Hiking and nature walks are a great way to experience the natural beauty of a city like Baltimore. The city has over 30 different hiking trails within its borders and in the immediate area. The majority of the trails are easy to moderate in their level of difficulty and make excellent choices for travelers not looking to pack serious hiking gear.
This isn’t an exhaustive list but here are some of the shorter trails located in the heart of the city:
- Patterson Park – 2 miles
- Cylburn Arboretum – 2.2 miles
- Druid Hill Park Lake Loop Trail – 1.5 miles
- Fort McHenry Trail – 1 mile
- Herring Run Park – Lake Montebello – 3.7 miles
If you’re in the mood for a longer hike, the following trails will keep you occupied for several hours and provide you with a day’s worth of exploration in Baltimore’s inner-city wilderness:
- Gwynn Falls Park - 5.1 miles
- Baltimore Waterfront Promenade – 4.7 miles
- Wyman Park – Stoney Run Trail – 5.3 miles
- Jones Falls Trail – 6.4 miles
If you’re willing to venture into the surrounding counties by car, the area’s hiking world opens up to you even further.

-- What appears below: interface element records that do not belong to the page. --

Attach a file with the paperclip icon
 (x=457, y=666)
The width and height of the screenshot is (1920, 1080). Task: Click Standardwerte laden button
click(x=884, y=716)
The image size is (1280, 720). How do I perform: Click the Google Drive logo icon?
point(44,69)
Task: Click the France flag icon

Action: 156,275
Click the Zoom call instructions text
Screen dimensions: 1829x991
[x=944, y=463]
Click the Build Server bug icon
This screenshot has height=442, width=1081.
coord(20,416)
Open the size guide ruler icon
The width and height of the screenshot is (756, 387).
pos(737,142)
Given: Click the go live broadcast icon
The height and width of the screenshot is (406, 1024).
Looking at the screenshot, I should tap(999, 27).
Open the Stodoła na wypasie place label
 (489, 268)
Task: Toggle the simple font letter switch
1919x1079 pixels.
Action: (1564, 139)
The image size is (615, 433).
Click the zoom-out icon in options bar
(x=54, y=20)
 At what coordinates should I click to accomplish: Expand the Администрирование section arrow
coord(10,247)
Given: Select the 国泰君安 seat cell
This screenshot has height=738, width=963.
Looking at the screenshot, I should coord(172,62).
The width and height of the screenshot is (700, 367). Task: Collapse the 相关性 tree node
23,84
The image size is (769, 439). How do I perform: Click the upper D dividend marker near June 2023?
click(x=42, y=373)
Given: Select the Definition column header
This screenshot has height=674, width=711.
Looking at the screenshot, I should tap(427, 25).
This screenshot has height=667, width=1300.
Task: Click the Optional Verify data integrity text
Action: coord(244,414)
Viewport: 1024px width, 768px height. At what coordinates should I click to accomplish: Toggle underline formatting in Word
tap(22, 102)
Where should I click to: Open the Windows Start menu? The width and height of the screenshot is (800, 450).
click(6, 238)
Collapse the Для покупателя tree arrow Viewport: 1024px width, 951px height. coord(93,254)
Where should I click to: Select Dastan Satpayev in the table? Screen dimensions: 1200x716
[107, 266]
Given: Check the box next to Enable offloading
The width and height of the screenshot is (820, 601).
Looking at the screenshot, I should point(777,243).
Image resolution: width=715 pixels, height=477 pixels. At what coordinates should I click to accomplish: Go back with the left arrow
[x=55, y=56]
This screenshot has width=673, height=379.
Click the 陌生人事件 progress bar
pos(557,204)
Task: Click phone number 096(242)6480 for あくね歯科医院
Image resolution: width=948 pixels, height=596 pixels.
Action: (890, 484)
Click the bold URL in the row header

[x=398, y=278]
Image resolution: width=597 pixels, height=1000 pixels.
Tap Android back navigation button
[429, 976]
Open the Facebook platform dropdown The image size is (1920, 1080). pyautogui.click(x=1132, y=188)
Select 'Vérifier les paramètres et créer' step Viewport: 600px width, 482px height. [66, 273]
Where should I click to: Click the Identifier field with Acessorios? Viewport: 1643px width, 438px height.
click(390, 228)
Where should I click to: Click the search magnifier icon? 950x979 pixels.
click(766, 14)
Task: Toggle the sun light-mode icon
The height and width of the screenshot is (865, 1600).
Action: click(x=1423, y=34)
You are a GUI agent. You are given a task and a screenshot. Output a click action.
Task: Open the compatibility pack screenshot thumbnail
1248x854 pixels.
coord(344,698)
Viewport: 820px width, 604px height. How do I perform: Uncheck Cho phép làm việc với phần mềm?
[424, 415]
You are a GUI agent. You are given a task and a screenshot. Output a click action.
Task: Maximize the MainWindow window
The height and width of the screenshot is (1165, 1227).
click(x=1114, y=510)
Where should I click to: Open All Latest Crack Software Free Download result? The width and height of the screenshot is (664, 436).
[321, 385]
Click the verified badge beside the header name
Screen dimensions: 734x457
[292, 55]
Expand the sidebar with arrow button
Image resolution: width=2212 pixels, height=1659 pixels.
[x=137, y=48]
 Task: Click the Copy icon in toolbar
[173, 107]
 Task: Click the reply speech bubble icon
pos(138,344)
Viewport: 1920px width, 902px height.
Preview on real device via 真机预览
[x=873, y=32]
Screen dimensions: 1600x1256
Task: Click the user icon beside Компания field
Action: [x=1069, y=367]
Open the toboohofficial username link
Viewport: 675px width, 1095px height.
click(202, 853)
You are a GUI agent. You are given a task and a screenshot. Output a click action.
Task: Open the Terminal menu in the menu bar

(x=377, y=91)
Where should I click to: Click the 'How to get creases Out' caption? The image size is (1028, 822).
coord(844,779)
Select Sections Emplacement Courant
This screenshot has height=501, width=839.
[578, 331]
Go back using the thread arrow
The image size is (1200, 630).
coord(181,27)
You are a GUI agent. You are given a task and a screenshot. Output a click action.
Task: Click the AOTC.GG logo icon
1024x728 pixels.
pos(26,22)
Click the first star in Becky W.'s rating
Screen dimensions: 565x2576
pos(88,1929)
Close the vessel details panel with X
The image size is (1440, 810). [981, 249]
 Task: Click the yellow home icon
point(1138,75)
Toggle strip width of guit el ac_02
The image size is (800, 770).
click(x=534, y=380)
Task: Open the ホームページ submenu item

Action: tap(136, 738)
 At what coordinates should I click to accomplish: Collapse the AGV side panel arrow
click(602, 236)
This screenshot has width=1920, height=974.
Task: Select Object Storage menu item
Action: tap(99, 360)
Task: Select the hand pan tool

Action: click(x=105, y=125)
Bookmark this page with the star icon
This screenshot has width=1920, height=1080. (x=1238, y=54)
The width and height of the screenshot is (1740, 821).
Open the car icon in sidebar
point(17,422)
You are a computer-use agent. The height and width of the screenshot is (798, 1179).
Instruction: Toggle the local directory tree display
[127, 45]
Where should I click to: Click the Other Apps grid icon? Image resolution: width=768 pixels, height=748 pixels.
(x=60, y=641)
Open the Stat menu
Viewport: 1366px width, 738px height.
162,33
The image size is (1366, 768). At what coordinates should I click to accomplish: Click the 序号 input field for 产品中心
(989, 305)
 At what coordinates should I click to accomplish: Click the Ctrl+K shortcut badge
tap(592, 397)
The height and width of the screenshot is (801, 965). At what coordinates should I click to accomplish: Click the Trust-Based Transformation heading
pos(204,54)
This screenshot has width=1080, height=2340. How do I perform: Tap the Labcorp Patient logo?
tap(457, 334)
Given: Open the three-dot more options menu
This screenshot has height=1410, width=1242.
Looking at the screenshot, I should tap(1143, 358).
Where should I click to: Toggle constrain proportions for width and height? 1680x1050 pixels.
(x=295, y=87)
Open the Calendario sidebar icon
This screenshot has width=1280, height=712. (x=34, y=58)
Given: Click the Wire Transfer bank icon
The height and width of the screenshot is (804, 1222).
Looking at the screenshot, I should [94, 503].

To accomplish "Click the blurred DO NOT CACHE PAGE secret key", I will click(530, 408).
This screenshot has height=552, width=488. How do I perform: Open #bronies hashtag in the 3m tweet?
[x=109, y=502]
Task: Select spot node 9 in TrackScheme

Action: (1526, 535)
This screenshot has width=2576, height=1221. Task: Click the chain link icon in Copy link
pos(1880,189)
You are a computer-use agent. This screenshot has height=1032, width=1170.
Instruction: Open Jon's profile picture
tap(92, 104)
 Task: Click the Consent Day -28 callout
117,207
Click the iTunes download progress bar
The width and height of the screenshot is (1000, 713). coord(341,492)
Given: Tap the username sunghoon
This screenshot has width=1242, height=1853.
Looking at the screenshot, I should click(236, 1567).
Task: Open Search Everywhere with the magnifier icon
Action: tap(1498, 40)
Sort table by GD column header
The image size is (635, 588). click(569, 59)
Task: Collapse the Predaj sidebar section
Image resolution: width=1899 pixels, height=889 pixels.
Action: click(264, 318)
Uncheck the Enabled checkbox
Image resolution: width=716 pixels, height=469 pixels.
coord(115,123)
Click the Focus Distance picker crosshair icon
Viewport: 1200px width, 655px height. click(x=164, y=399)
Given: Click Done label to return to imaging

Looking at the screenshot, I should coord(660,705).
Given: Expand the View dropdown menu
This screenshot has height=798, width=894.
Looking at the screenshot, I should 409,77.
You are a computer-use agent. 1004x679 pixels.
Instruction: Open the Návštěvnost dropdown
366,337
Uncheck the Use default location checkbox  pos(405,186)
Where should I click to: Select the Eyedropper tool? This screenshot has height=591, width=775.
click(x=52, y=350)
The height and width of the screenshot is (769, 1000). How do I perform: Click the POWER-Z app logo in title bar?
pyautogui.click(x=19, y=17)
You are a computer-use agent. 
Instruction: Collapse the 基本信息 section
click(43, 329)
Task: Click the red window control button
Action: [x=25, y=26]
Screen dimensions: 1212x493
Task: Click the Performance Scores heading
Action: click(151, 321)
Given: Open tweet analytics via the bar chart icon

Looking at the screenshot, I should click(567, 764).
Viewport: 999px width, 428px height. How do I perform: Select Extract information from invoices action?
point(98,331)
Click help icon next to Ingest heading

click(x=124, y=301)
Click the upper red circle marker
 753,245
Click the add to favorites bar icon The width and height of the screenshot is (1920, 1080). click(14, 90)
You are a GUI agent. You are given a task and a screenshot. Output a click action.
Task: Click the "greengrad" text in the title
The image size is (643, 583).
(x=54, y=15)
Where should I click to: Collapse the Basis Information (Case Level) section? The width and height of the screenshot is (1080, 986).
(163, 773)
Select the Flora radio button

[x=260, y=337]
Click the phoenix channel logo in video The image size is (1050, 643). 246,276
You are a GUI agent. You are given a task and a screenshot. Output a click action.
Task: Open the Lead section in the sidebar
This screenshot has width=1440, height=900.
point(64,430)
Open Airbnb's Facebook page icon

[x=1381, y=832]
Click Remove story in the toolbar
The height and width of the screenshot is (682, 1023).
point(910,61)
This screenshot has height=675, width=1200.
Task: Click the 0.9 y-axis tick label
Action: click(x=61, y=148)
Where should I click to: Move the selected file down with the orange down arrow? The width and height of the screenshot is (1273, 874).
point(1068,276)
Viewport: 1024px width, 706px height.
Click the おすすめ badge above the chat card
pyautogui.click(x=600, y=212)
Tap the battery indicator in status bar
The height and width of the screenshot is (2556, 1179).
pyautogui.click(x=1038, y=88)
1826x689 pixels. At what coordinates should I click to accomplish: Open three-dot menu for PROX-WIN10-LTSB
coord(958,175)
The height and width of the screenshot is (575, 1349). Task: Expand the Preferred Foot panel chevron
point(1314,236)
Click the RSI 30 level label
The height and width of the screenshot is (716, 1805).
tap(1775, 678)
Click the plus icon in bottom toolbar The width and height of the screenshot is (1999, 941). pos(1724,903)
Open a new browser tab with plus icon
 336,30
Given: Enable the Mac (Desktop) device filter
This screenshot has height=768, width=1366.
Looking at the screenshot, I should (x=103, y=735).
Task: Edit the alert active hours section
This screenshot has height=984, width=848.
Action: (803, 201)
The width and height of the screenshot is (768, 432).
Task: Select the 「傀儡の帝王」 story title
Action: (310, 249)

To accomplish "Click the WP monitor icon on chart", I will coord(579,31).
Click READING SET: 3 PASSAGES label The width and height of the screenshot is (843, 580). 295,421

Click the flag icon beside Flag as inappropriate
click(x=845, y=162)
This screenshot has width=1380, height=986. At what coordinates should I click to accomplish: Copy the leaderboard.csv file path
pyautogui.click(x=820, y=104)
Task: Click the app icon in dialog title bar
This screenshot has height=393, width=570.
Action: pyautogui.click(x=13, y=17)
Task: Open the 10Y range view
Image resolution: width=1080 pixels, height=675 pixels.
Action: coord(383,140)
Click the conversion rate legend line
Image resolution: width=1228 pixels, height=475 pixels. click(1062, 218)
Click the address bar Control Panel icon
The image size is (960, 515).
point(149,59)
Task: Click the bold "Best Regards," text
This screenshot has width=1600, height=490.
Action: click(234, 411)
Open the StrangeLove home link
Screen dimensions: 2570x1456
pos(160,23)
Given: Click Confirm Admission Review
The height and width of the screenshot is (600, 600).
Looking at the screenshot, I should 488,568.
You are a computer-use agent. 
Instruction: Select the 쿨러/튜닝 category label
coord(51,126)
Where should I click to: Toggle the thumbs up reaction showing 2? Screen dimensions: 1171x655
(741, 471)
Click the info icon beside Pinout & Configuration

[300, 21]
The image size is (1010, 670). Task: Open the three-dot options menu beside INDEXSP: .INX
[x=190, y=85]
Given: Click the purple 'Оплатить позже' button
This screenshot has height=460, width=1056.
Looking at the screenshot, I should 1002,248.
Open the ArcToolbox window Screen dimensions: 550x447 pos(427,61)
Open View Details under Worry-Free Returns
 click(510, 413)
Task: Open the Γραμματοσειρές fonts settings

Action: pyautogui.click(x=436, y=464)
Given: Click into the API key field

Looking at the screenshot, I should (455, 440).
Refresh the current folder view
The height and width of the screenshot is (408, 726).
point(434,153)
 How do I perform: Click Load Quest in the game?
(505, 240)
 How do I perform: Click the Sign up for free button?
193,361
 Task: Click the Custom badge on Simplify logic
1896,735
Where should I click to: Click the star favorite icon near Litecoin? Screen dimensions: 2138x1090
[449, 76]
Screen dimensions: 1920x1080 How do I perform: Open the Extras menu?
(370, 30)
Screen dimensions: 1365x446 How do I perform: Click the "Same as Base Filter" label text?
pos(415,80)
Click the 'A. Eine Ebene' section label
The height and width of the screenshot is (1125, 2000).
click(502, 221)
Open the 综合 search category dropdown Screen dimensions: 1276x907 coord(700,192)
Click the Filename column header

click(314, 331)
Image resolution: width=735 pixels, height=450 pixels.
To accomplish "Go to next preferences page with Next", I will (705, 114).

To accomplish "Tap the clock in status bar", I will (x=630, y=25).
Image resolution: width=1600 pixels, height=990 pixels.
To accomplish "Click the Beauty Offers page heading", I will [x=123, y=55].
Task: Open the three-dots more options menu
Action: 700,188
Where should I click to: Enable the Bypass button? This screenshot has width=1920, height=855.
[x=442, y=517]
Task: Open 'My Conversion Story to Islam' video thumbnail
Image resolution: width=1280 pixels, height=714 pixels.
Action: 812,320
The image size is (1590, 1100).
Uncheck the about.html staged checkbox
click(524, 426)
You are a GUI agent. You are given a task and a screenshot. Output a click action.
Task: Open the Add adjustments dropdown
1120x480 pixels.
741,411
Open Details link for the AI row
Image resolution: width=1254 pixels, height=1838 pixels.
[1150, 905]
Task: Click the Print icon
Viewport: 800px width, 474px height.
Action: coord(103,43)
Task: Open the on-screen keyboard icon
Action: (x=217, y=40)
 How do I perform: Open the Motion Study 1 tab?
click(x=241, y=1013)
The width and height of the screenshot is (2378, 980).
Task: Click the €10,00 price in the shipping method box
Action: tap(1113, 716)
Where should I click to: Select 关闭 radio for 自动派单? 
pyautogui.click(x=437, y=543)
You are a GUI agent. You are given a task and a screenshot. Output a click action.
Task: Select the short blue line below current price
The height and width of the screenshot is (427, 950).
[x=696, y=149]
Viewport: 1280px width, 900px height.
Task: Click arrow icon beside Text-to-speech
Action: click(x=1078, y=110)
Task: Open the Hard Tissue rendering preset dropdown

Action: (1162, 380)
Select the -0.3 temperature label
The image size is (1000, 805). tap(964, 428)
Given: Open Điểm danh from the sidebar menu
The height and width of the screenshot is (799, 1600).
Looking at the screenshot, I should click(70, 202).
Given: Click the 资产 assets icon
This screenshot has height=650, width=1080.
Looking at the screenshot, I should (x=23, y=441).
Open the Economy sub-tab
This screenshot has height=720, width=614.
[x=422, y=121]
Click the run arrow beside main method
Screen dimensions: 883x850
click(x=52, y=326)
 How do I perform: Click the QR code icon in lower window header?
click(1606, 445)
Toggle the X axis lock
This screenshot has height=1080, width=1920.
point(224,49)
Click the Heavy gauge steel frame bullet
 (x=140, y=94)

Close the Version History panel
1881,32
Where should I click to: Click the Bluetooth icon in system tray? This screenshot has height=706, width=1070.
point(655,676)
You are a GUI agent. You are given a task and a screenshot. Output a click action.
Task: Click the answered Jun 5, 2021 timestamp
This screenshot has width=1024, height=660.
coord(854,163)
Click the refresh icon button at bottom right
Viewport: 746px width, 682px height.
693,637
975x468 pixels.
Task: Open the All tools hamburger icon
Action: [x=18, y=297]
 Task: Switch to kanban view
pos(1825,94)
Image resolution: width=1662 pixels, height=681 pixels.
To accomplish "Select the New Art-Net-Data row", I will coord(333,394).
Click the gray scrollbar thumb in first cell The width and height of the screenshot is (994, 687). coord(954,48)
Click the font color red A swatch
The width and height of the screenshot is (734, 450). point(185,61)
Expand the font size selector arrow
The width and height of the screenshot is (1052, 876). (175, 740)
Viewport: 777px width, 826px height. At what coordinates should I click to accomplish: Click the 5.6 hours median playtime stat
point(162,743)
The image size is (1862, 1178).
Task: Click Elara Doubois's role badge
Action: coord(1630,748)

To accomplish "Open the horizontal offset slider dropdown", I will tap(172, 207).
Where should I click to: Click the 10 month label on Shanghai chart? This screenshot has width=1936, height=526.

Outside of Baltimore there are a number of other hiking trails that are easily accessible and within a 30-minute drive from the downtown area:
- Gunpowder Falls State Park (Wildlands Loop) – 5.2 miles
- Double Rock Park – Parkville, MD – 2.25 miles
- Oregon Ridge Park Trail – Cockeysville, MD – trails here vary in distance from .18 miles to 1.6 miles.
- BWI Trail – 11.6 miles
- Baltimore & Annapolis Trail – Glen Burnie, MD 25.4 miles (This trail runs through several cities outside of Baltimore, including Glen Burnie, BWI airport, Severna Park and Annapolis, MD.)
- Patuxent Branch Trail – Jessup, MD – 10.4 miles
- Lake Kittamaqundi – Columbia, MD – 1.46 miles
- Patapsco Valley State Park (Hilton Area) – Ellicott City, MD – 4.1 miles
- Gunpowder Falls State Park, Lost Pond Trail – Perry Hall, MD
If you’re looking to channel your inner Warren Doyle or Earl Shaffer, you can even pick up parts of the Appalachian Trail while you’re visiting Baltimore. The closest trailhead to the city requires taking I-70 West to Frederick, MD, about an hour from Baltimore. This part of the Appalachian trail is more moderate compared to other areas in the North East. The Appalachian Trail Conservancy rates its difficulty level between 2 and 3, and characterizes the Maryland portion of the trail as a good precursor for more rugged terrain.
Baltimore and its surrounding areas offer varied terrain, suitable for both novice and expert hikers. Thus, hiking in Baltimore can be a short affair or a full day’s worth of outdoor physical activity.